How data science fights modern insider threats

Insider threats are the biggest cybersecurity threats to firms, organizations and government agencies. This is something you hear a lot at security conference keynotes and read about in data breach reports, white papers and surveys — and these insider threats are becoming increasingly more difficult to detect and prevent, as well as more frequent.

This seemingly unstoppable growth accentuates the problem and shortcomings of current solutions, and warrants the need for new defensive technologies to detect and stop the digital daggers aimed at our backs.
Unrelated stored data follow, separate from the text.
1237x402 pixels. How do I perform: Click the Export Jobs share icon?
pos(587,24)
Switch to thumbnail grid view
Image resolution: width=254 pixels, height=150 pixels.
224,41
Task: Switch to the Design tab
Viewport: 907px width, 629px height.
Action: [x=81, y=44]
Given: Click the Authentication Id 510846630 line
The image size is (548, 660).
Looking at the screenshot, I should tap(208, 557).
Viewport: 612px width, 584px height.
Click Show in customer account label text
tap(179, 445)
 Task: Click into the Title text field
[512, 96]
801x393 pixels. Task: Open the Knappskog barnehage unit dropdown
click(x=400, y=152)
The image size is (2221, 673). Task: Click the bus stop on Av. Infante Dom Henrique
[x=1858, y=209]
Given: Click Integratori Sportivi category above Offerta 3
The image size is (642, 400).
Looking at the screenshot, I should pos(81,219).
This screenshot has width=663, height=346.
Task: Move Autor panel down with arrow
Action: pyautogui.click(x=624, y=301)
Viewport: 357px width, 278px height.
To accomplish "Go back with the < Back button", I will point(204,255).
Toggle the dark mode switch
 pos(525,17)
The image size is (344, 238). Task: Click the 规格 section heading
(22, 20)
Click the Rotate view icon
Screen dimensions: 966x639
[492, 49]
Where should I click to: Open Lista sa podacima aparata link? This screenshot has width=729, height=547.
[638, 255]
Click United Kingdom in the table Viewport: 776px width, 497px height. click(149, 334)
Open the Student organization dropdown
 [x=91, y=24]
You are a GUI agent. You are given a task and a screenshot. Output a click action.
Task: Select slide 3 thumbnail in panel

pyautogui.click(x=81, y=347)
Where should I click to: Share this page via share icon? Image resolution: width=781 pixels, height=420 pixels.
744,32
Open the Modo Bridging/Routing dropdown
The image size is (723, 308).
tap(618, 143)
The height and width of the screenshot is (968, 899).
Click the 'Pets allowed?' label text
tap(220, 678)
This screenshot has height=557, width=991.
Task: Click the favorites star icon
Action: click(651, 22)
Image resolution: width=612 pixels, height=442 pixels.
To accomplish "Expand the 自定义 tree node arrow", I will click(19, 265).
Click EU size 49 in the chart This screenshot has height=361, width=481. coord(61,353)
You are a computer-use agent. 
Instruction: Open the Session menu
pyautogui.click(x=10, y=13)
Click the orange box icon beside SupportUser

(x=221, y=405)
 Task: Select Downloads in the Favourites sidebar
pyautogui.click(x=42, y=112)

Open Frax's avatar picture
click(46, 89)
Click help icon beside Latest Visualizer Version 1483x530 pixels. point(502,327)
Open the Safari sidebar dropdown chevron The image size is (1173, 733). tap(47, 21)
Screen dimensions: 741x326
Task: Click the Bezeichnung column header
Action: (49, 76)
Data science — the application of mathematics, big data analytics and machine learning to extract knowledge and detect patterns — is an emergent, advanced technology area that is proving its effectiveness in the realm of cybersecurity, including fighting insider threats. Here’s how it succeeds where legacy solutions fail.

The need to focus on user behavior

The wide adoption of cloud services and mobile technology in companies has transformed IT infrastructures considerably.

With physical boundaries of corporate networks and digital assets not as clearly defined as they once used to be, the focus in fighting insider threats needs to shift toward protecting user accounts. “Now that the traditional security perimeter has been erased by mobile and cloud computing, identities have become both an attack vector and security perimeter,” says Tom Clare, VP of marketing at cybersecurity startup Gurucul.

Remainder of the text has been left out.